# HuggingFace Pretrained BGE M3 Inference on Inf2

## Introduction

This notebook demonstrates how to compile and run a HuggingFace 🤗 BGE-M3(xlm-roberta) model for accelerated inference on Neuron. This notebook will use the ['BAAI/bge-m3'](https://huggingface.co/BAAI/bge-m3) model, which is primarily used for word embeddings. 

This Jupyter notebook should be run on a Inf2 instance (`inf2.8xlarge` or larger).

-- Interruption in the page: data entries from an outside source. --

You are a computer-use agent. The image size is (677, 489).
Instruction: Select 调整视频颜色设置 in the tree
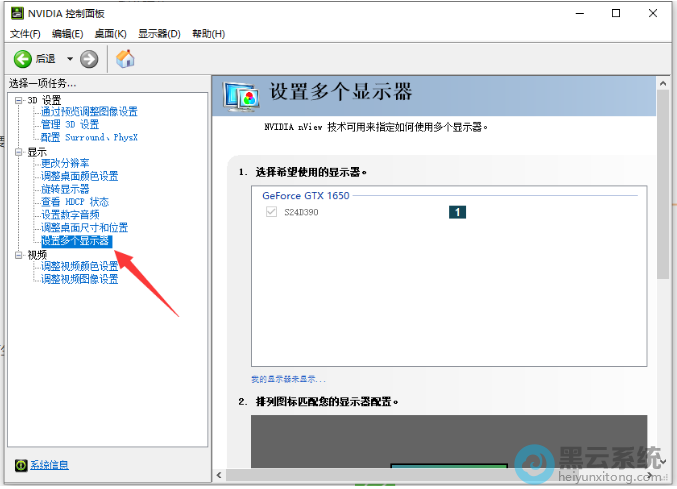point(79,266)
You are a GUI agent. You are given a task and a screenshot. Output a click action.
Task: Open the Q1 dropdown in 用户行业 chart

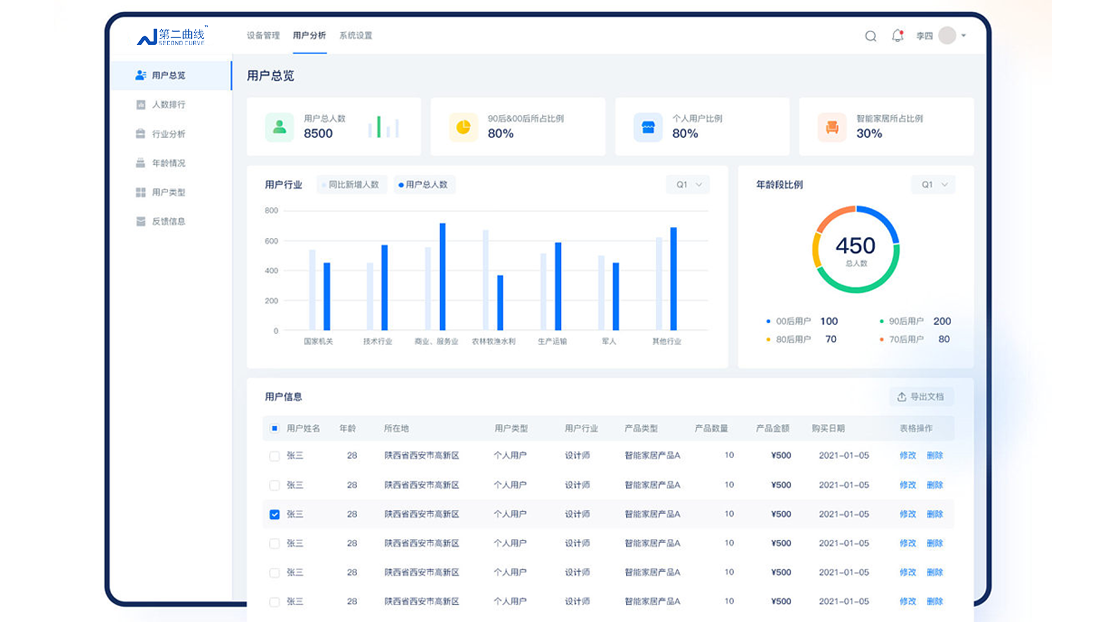click(x=688, y=185)
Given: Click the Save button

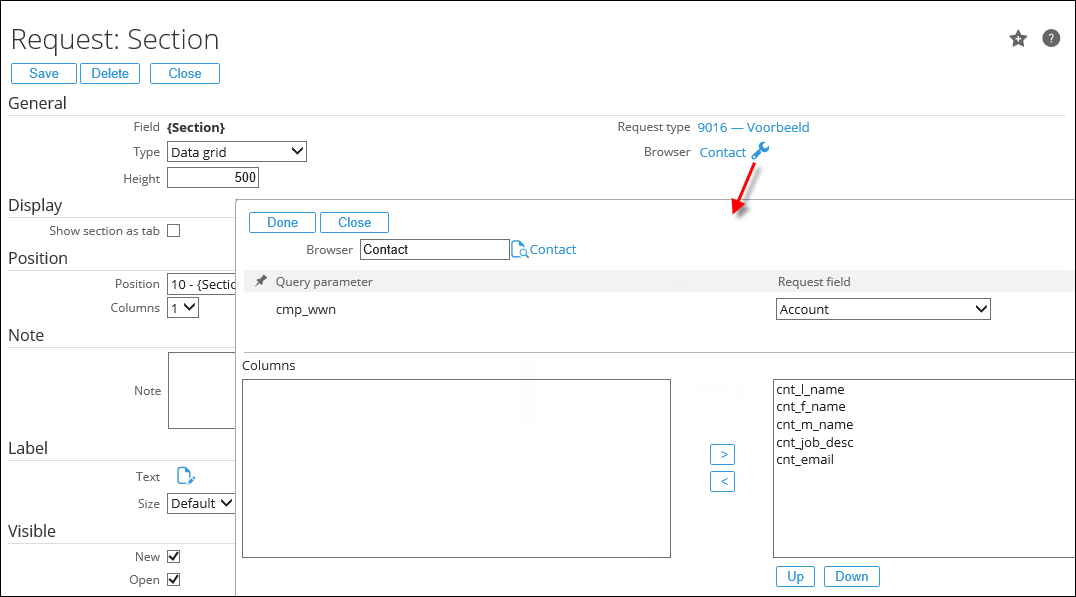Looking at the screenshot, I should pyautogui.click(x=44, y=73).
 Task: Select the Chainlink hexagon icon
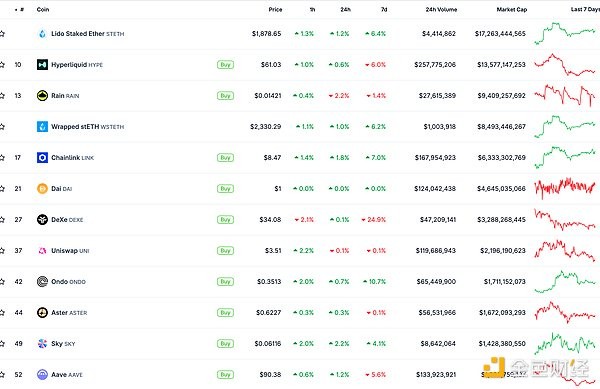pos(42,158)
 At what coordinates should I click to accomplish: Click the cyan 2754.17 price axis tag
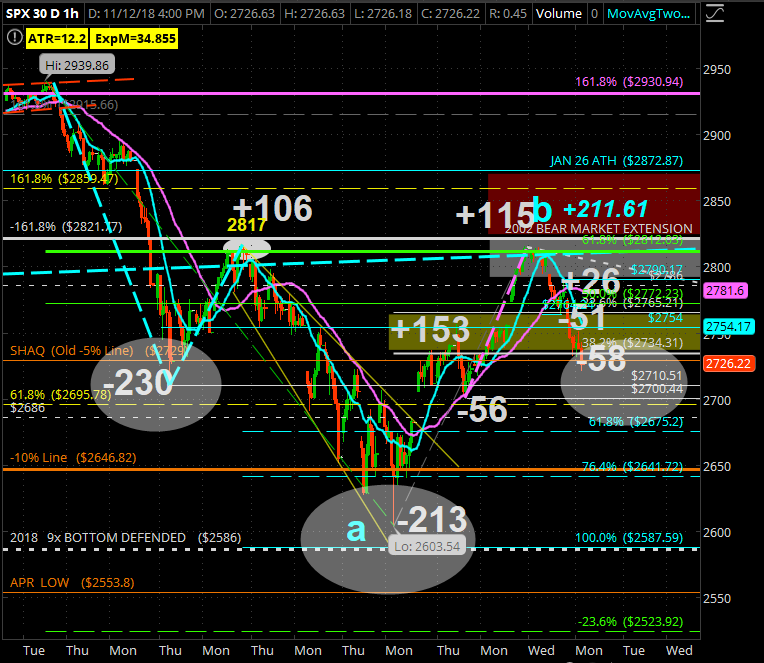click(x=739, y=327)
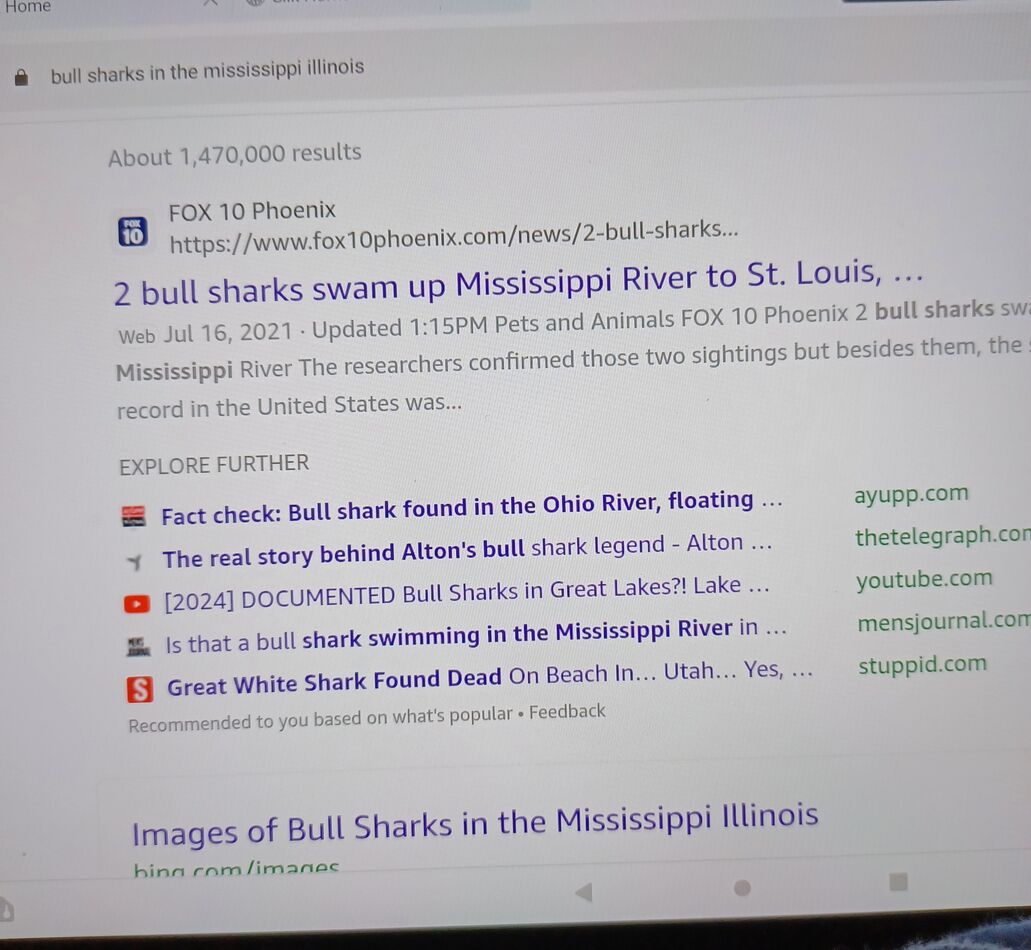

Verify that this Jupyter notebook is running the Python kernel environment that was set up according to the [PyTorch Installation Guide](https://awsdocs-neuron.readthedocs-hosted.com/en/latest/general/setup/torch-neuronx.html#setup-torch-neuronx). You can select the kernel from the 'Kernel -> Change Kernel' option on the top of this Jupyter notebook page.

## Install Dependencies
This tutorial requires the following pip packages:

- `torch-neuronx`
- `neuronx-cc`
- `transformers`

Most of these packages will be installed when configuring your environment using the Trn1 setup guide. The additional dependencies must be installed here:

In [1]:
%env TOKENIZERS_PARALLELISM=True #Supresses tokenizer warnings making errors easier to detect
!pip install -U transformers

Looking in indexes: https://pypi.org/simple, https://pip.repos.neuron.amazonaws.com
Collecting transformers
  Downloading transformers-4.41.0-py3-none-any.whl.metadata (43 kB)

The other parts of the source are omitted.